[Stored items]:

═══

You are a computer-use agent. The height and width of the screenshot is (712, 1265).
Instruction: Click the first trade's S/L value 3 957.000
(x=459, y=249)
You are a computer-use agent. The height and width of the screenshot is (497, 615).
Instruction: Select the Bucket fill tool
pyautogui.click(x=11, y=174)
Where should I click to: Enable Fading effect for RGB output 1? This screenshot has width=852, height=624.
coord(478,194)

═══

[The task]: Every single record is to be set down again, unaltered.

[Solution to the problem]:
You are a computer-use agent. The height and width of the screenshot is (712, 1265).
Instruction: Click the first trade's S/L value 3 957.000
(x=459, y=249)
You are a computer-use agent. The height and width of the screenshot is (497, 615).
Instruction: Select the Bucket fill tool
pyautogui.click(x=11, y=174)
Where should I click to: Enable Fading effect for RGB output 1? This screenshot has width=852, height=624.
coord(478,194)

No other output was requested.